Without including any images, please transcribe all the lines below exactly.
*** Given data ***
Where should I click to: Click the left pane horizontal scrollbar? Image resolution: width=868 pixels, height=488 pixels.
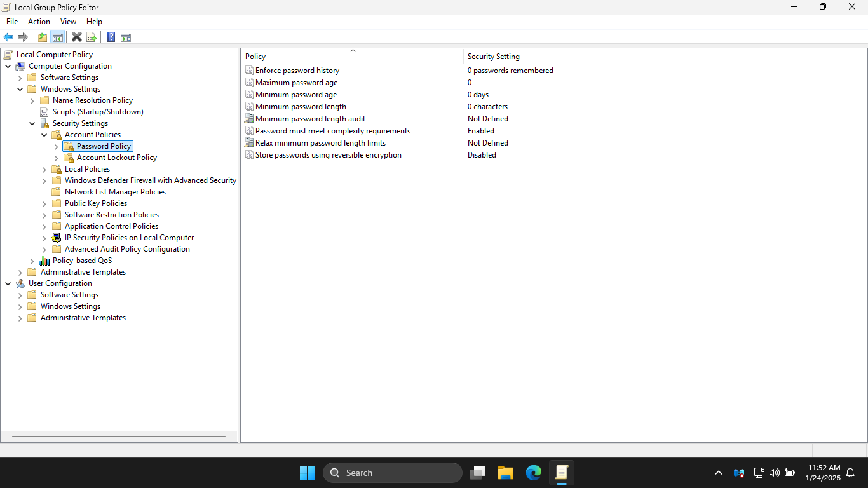click(119, 437)
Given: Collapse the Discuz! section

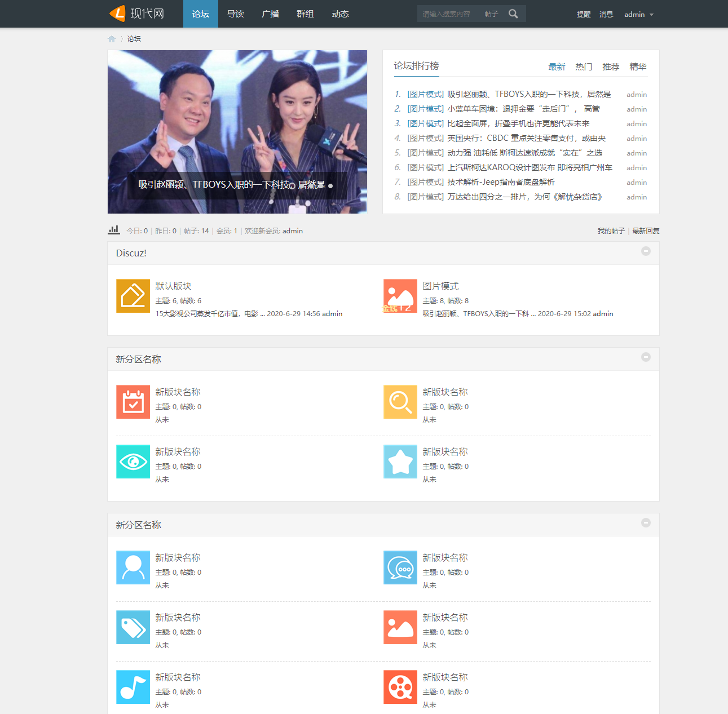Looking at the screenshot, I should coord(646,251).
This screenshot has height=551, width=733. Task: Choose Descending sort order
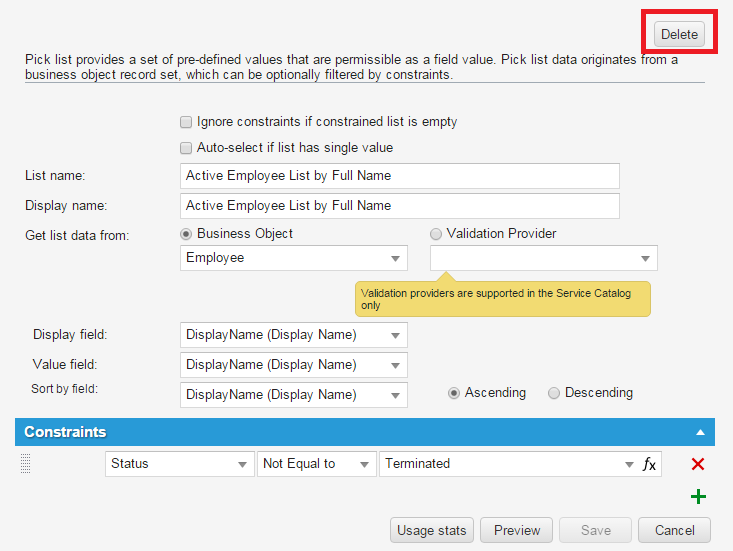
*** End of Given data ***
__Task answer__
Where should I click to: Click the left pane horizontal scrollbar? Image resolution: width=868 pixels, height=488 pixels.
click(119, 437)
Given: Collapse the Discuz! section

Looking at the screenshot, I should coord(646,251).
This screenshot has height=551, width=733. Task: Choose Descending sort order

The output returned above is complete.